Problem:
Write out every line of text in the items below word for word, leaving out the pictures.

Input for this task:
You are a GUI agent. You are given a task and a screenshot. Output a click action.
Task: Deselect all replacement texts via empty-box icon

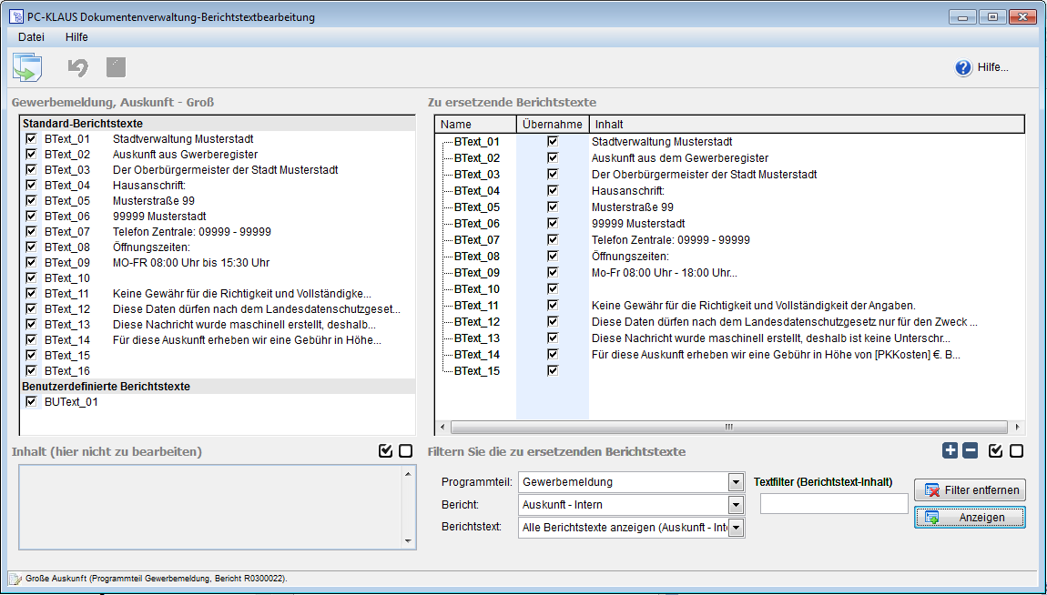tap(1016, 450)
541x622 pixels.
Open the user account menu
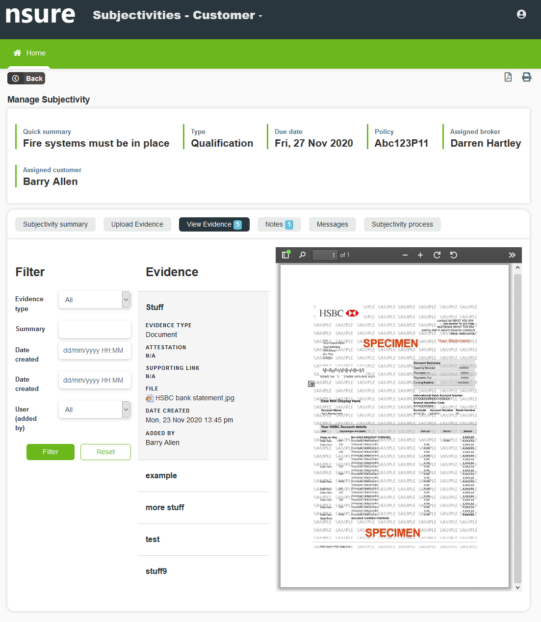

Exercise response:
You are a GUI agent. You are given a task and a screenshot. Output a click action.
Task: Deselect all replacement texts via empty-box icon

tap(1016, 450)
541x622 pixels.
Open the user account menu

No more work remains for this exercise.